On Sunday 14 March a committee elected by persons listed as successful claimants in the Mangete land claim, supposedly settled in 2002, called a meeting at Mangete Primary School to report back on legal action that has been taken against Macambini traditional leader Mathaba. Mathaba, despite never having been a claimant, controls a Trust established by the Land Claims Commission, which holds land for the claimants, and income which should be for them. Most claimants have never received any of these benefits, so have called for a review of the settlement in the Land Claims Court, and have also approached the Master of the High Court calling for the conditions of the Trust, including insofar as access to financial statements, to be implemented. Papers have been served on Mathaba (who is also in contempt of court, having ignored a High Court order in which he is the First Respondent). The meeting at Mangete Primary School was to take place at 10h00 and the Mandeni SAPS had been requested, three days earlier, to ensure a security force patrol. When claimants arrived for the meeting there was no police presence. A van which had been to the area earlier had left, Mandeni SAPS claimed they had no personnel and vehicles, and the telephone of the standby officer (the station commissioner) was on messaging mode. According to eyewitness accounts at the time, and sworn statements, Mathaba arrived and told those present to disperse or face the consequences. The door of his vehicle was open and a large gun – possibly a rifle – lay on the seat pointing in the direction of those present. It is not known if the gun is licenced. Fearing for their safety (with good reason, given TRC findings against him, and, more recently, sworn statements and an interdict) those present dispersed and went to the Mandeni station to open a case. Once again, the SAPS wilfully failed to protect people, despite a history of violence directed against people who want to exercise their constitutional right to freedom of association and assembly. Mathaba had no right whatsoever to interfere in this meeting, since Mangete Primary School is part of Mangete, and not part of the Macambini tribal area.
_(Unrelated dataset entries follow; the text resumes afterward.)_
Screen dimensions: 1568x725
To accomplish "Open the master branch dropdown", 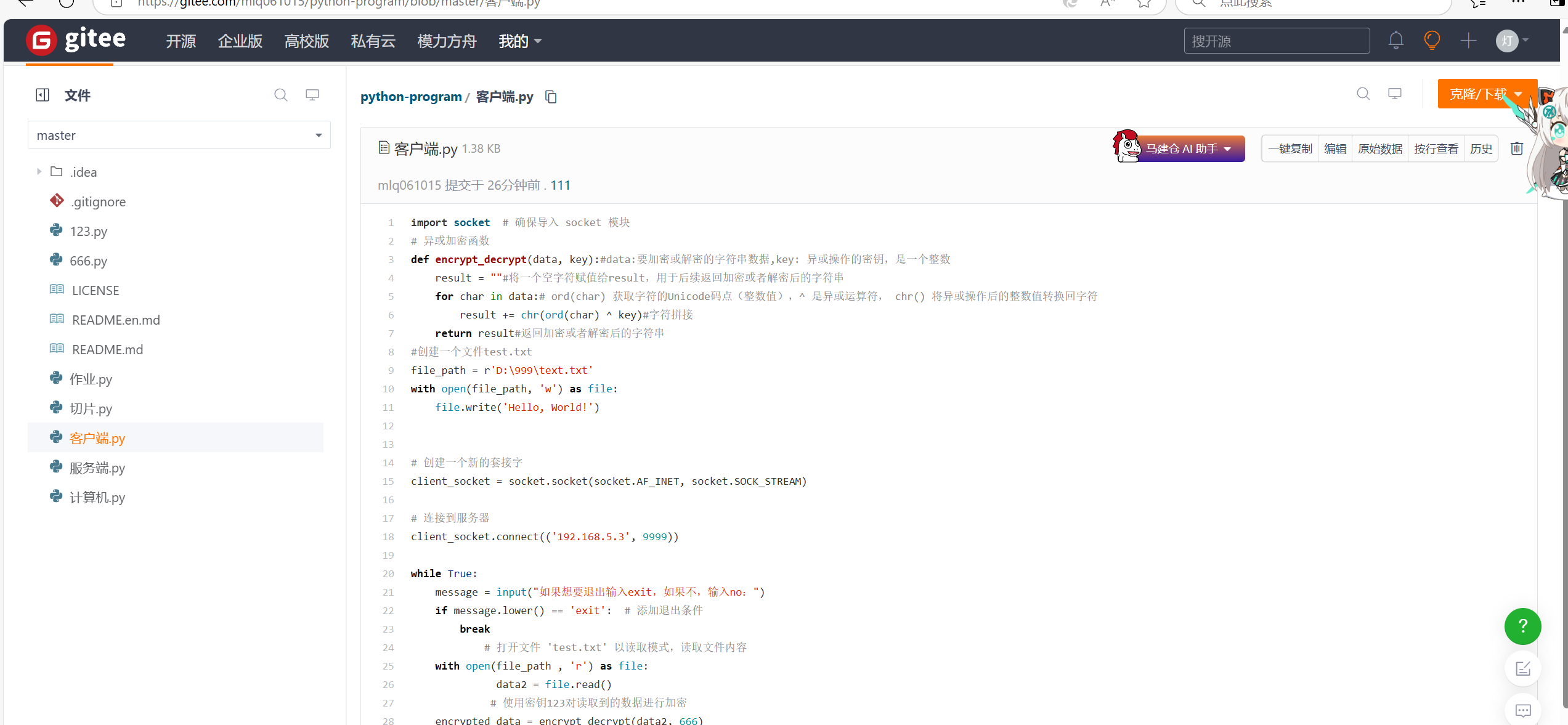I will 179,135.
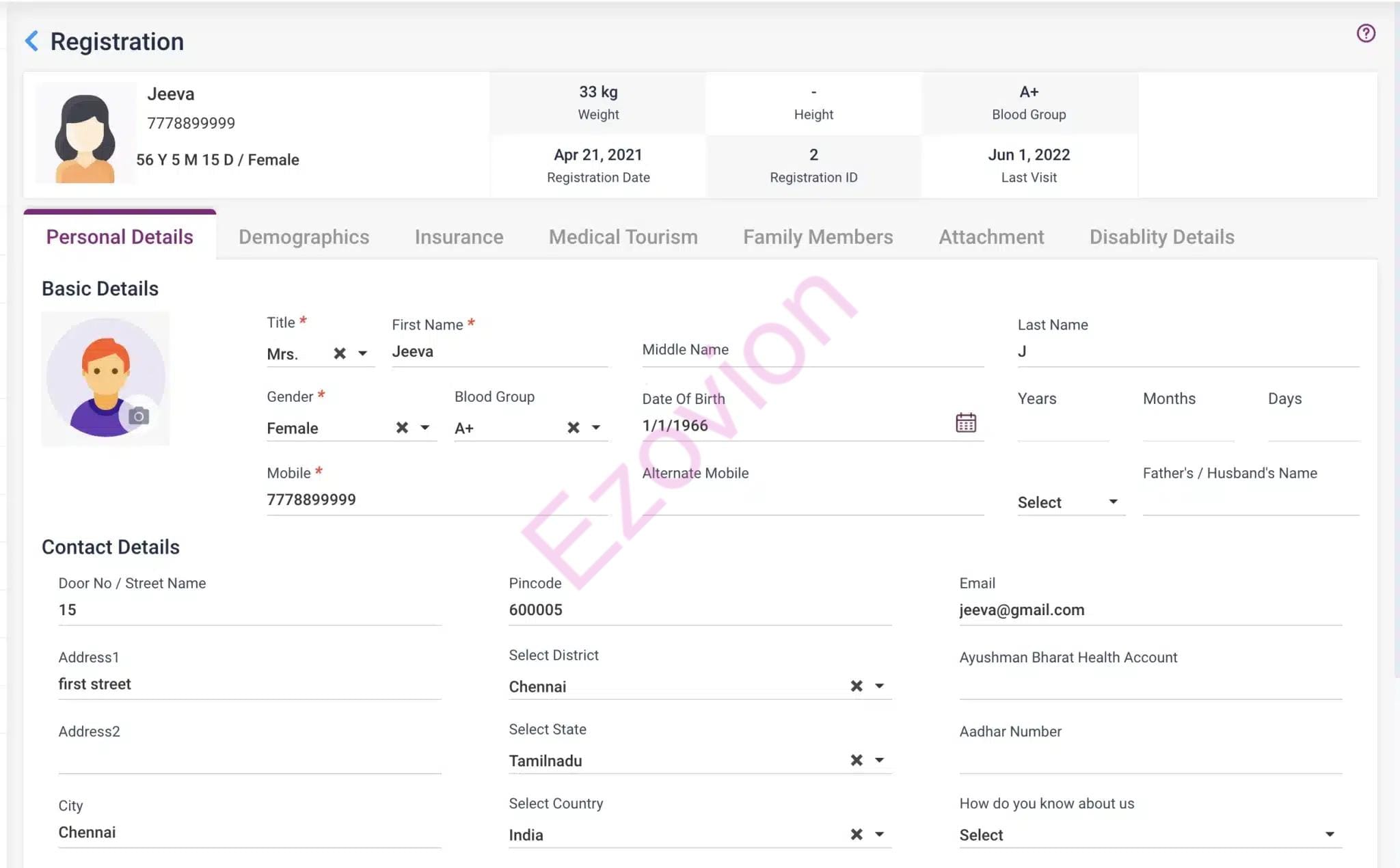Open the Insurance tab
1400x868 pixels.
coord(459,237)
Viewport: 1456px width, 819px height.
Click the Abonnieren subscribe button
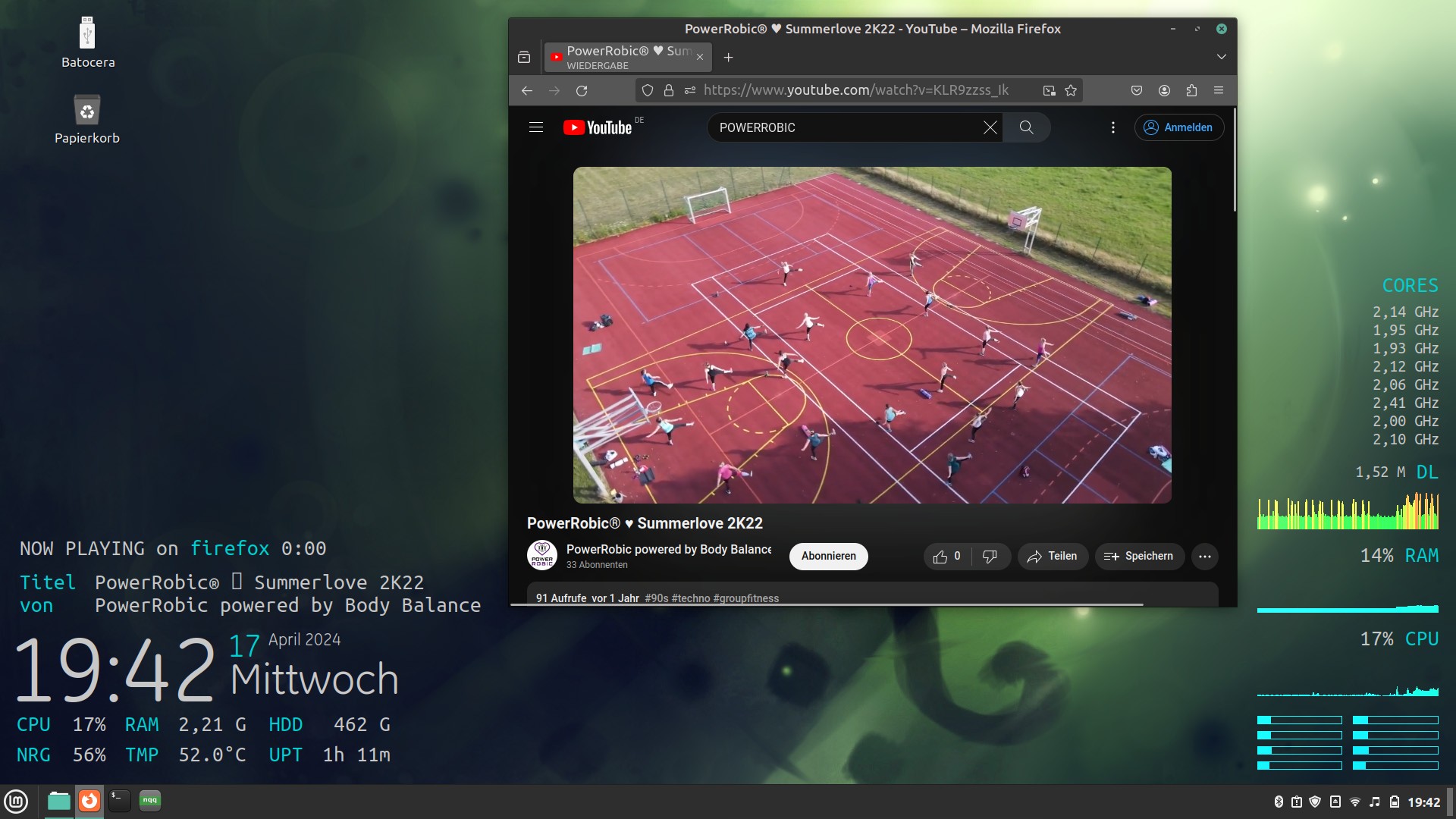click(828, 556)
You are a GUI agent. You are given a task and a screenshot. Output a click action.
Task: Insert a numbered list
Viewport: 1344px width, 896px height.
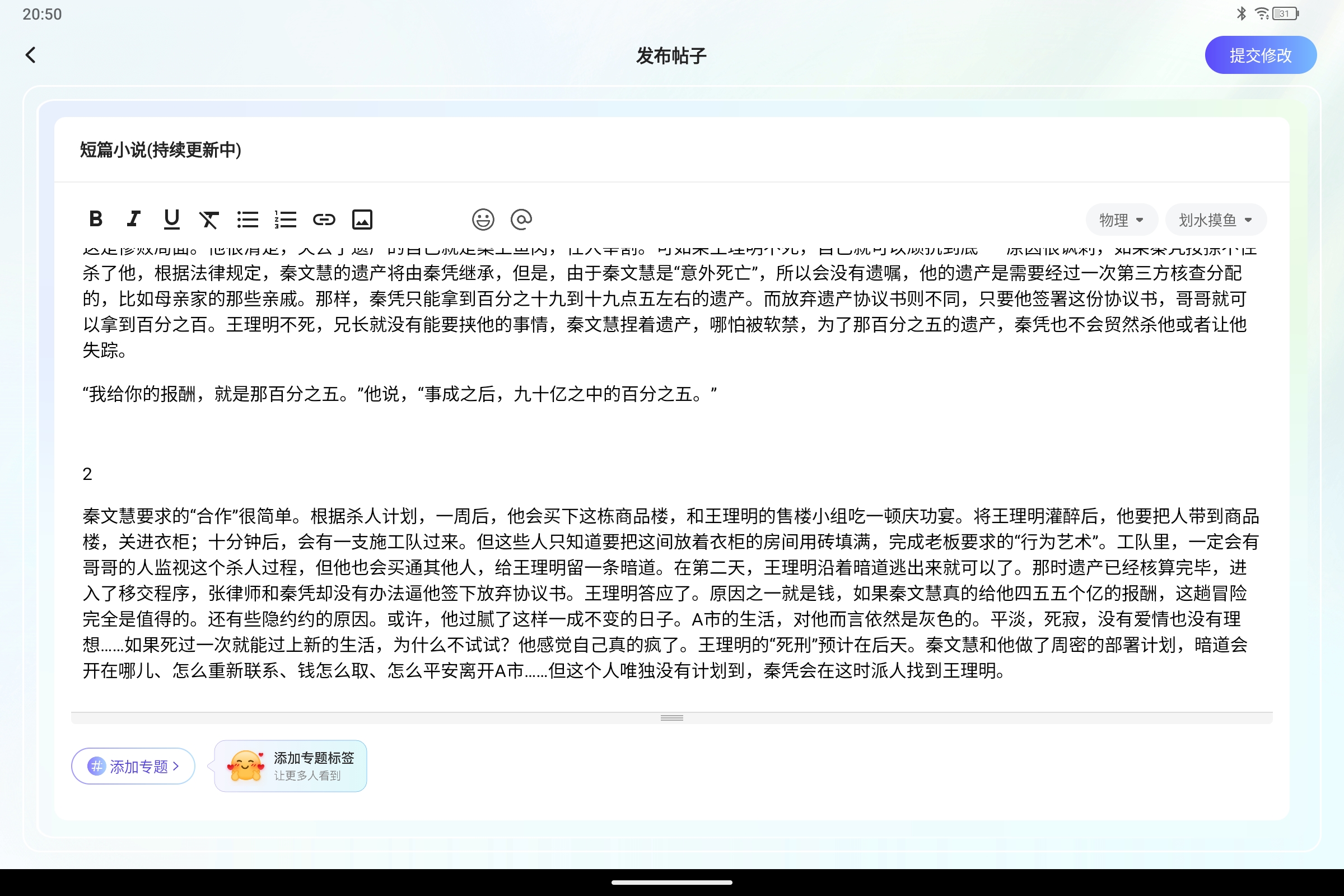(x=286, y=219)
As in kwaShembe, people have been driven out of Kennedy Road informal settlement, and had their houses destroyed, apparently because they are associated with the shack dwellers movement Abahlali  baseMjondolo, or believed to be COPE supporters.  Although twelve Abahlali supporters have been arrested and charged it seems that no arrests have been made for attacks perpetrated against them.  Of the twelve arrested almost six months ago, five have been refused bail, despite no good reason apparently having been advanced by the police for the refusal of bail. According to a statement issued by ecumenical organisation Diakonia, following the five’s tenth court appearance on 19 February 2010 ‘…the new magistrate in Abahlali court appearance has admitted that there is massive political pressure in the Kennedy 12 case’ The five were, once again, remanded in custody to 4 May 2010.

In all three cases above fingers are pointed at the police for their failure to protect people, and to prosecute those who violate their rights. This government has had sixteen years to transform the police but not only has it failed abysmally, it is in the process of taking us back to the past with the proposed militarisation of police ranks. Rather than celebration, Human Rights Day calls for a sober reflection on where South Africa may be heading if more people do not make their voices heard in condemning the type of violations which continue to occur, apparently with impunity.